-- Records supplied --
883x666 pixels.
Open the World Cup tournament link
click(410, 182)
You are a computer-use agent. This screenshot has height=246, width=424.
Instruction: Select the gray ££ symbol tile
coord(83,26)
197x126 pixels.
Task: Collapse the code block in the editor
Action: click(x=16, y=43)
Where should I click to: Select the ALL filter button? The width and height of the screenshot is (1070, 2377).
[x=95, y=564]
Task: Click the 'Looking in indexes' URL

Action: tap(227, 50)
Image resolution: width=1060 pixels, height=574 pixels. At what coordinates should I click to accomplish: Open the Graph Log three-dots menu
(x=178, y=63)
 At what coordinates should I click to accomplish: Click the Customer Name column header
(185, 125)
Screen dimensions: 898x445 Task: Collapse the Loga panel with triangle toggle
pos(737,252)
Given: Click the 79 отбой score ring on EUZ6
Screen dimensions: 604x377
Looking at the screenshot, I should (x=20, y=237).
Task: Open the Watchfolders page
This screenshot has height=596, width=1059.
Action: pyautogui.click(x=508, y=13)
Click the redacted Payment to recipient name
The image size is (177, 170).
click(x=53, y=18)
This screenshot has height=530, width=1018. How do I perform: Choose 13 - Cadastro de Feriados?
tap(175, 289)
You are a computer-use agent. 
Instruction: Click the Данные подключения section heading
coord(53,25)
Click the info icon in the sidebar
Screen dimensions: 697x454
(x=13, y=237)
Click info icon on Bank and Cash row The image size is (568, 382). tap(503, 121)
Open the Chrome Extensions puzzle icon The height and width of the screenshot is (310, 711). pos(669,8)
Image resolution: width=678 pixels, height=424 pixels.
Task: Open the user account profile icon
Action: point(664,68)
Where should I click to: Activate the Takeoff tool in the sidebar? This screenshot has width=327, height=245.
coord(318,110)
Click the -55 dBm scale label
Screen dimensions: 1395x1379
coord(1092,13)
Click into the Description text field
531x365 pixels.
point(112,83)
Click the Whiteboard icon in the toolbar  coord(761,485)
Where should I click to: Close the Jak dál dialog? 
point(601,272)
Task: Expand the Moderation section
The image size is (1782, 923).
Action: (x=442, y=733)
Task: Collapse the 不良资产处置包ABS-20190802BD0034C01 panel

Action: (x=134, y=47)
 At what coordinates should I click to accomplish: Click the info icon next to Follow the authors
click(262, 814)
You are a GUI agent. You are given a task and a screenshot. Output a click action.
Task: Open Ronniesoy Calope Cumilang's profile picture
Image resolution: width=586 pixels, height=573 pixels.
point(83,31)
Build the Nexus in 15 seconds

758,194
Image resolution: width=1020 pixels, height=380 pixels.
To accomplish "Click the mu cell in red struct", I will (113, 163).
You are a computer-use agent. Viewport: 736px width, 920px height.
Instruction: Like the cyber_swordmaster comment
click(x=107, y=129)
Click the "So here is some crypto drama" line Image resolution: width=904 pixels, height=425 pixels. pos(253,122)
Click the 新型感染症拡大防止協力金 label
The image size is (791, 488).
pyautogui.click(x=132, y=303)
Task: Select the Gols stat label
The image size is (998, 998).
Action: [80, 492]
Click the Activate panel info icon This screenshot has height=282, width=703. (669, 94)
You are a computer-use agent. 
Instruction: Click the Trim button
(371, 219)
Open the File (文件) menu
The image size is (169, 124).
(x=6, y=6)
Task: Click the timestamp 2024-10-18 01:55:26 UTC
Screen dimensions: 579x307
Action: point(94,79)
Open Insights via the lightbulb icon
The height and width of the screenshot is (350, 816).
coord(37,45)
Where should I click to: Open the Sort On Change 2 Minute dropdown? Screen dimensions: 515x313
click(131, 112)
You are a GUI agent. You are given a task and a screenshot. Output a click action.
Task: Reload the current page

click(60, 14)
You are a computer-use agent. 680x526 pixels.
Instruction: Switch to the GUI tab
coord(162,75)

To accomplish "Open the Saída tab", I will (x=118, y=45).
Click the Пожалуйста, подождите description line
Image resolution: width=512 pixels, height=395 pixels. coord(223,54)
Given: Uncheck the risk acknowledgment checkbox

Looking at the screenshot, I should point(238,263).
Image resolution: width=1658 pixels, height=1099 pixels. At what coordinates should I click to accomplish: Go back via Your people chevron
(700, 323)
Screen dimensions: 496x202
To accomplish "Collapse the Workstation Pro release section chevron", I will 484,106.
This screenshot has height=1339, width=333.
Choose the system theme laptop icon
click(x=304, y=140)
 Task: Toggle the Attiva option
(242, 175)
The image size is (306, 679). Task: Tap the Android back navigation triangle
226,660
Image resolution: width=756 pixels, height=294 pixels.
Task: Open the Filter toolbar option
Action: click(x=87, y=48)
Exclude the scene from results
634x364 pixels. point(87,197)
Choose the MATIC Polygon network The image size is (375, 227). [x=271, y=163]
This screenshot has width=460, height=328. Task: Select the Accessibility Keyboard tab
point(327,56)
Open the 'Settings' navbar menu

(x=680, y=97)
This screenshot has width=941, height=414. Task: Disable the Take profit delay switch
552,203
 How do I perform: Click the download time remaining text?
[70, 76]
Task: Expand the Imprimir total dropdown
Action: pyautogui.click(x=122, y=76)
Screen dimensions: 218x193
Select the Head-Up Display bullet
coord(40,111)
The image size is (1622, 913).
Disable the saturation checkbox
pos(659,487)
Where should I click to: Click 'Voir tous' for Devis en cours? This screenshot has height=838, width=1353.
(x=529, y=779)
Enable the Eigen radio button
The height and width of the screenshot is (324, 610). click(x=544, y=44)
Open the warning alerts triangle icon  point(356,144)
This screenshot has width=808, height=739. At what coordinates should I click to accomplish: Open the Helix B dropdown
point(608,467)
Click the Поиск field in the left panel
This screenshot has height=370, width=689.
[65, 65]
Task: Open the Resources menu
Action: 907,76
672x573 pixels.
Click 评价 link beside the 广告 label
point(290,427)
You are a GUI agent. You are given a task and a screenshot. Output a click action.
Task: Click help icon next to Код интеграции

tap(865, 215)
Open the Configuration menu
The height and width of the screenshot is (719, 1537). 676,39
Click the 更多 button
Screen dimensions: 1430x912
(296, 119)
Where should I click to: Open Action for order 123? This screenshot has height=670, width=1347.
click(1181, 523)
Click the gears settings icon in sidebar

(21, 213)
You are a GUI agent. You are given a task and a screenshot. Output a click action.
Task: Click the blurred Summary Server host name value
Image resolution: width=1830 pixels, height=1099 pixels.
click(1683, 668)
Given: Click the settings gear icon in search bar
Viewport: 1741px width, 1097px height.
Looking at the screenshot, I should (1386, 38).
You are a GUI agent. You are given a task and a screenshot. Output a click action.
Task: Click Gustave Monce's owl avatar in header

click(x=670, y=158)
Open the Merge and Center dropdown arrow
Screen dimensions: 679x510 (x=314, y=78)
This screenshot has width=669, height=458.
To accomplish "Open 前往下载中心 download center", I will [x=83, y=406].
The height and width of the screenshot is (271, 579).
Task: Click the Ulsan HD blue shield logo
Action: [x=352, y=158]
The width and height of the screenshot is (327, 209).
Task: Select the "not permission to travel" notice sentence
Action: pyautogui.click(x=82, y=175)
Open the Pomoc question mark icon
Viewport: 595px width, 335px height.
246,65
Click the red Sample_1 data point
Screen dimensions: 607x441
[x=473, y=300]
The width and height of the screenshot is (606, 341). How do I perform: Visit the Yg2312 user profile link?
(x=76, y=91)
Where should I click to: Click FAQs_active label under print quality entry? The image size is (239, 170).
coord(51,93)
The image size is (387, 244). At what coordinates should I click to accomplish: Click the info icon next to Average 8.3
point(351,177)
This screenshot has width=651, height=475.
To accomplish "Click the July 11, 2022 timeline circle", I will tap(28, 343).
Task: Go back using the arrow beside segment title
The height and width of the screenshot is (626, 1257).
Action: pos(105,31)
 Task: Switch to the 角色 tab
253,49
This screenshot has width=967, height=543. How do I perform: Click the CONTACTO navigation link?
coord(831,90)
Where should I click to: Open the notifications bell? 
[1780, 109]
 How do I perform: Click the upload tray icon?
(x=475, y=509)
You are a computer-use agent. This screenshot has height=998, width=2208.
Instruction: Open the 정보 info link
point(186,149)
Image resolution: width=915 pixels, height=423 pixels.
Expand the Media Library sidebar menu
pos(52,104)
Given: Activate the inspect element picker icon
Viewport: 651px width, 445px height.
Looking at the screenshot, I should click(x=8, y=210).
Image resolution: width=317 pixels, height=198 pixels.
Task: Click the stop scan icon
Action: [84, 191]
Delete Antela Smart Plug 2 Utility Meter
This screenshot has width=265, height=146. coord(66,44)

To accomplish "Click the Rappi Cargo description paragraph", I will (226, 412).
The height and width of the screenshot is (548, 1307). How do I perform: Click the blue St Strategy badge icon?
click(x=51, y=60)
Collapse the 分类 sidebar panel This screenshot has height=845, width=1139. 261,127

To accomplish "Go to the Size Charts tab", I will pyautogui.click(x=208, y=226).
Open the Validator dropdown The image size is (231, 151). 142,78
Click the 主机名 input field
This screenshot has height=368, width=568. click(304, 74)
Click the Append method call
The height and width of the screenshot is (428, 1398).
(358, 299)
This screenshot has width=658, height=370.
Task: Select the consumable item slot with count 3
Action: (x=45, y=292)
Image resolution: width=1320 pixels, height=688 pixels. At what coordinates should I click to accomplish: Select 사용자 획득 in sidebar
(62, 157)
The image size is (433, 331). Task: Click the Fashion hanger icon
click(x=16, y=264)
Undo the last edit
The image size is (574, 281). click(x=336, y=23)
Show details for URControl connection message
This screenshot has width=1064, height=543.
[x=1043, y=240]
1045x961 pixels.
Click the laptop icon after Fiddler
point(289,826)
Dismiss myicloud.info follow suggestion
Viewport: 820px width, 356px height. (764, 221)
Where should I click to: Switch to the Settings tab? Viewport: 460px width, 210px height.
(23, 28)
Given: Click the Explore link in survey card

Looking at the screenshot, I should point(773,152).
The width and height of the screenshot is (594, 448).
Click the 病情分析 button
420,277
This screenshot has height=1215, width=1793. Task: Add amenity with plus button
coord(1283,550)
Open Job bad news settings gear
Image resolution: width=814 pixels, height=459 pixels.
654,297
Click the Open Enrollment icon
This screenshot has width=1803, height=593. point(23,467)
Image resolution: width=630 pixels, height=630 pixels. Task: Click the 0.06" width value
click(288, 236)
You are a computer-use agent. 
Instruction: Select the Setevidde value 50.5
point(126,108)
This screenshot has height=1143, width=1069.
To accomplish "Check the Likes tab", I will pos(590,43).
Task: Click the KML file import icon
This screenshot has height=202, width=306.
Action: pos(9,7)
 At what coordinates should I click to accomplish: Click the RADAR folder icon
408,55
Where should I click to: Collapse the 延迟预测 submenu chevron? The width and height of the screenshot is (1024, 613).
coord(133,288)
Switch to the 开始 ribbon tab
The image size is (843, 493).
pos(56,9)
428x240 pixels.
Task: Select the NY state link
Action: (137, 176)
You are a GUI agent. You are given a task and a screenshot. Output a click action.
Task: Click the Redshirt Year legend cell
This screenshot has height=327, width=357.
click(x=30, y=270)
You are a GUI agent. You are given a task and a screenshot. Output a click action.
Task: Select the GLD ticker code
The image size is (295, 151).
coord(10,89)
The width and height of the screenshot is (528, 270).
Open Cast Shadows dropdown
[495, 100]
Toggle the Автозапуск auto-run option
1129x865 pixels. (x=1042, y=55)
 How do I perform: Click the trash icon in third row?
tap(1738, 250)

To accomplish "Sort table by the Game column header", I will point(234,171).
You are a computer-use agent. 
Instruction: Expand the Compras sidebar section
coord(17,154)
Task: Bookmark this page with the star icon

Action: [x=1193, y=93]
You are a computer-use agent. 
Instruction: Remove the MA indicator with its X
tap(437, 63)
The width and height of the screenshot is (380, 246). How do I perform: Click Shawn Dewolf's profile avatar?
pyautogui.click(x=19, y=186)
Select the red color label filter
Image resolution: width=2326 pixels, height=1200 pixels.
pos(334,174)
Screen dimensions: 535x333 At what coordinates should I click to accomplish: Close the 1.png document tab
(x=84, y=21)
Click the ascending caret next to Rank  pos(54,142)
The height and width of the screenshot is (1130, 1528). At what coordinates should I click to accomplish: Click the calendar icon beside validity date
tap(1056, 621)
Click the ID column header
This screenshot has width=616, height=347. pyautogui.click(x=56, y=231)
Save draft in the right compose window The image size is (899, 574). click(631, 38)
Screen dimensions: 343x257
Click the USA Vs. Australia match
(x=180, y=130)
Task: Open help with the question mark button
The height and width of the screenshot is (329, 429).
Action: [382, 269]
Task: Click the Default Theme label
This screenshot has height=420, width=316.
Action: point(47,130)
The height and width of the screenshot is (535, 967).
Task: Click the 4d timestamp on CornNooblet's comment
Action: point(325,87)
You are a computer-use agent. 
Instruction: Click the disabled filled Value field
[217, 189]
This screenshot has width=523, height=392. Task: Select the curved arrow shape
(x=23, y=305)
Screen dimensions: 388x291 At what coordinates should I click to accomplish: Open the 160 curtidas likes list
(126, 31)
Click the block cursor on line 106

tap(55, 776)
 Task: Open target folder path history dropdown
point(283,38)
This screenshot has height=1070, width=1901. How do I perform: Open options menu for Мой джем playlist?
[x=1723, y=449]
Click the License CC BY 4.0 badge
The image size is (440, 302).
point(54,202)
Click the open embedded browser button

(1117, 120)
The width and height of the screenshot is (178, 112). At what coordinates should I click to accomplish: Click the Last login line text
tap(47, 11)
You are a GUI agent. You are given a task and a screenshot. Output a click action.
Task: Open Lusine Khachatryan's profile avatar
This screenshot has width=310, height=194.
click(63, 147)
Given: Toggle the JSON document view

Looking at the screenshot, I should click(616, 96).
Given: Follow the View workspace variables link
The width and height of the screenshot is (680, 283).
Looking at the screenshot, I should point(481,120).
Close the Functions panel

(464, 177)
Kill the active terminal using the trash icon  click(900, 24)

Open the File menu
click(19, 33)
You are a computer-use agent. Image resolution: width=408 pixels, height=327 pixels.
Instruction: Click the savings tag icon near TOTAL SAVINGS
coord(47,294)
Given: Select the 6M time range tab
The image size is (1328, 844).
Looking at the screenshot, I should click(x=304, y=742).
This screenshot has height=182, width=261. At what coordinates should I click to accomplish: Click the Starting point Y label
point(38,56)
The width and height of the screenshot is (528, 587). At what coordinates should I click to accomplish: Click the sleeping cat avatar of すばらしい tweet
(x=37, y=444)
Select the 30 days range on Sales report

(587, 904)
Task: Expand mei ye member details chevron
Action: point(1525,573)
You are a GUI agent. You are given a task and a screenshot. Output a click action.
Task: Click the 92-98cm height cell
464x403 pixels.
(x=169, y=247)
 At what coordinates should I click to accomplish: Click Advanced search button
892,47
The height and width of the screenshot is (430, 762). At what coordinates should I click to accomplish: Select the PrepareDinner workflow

-- To be done --
Please output, as a numbered list, the lines of the listing from the line with "Image resolution: width=1320" up to and including the line with "click(x=16, y=264)", leaving out any blank lines.

-- Answer to the task --
1. Image resolution: width=1320 pixels, height=688 pixels. At what coordinates should I click to accomplish: Select 사용자 획득 in sidebar
2. (62, 157)
3. The image size is (433, 331). Task: Click the Fashion hanger icon
4. click(x=16, y=264)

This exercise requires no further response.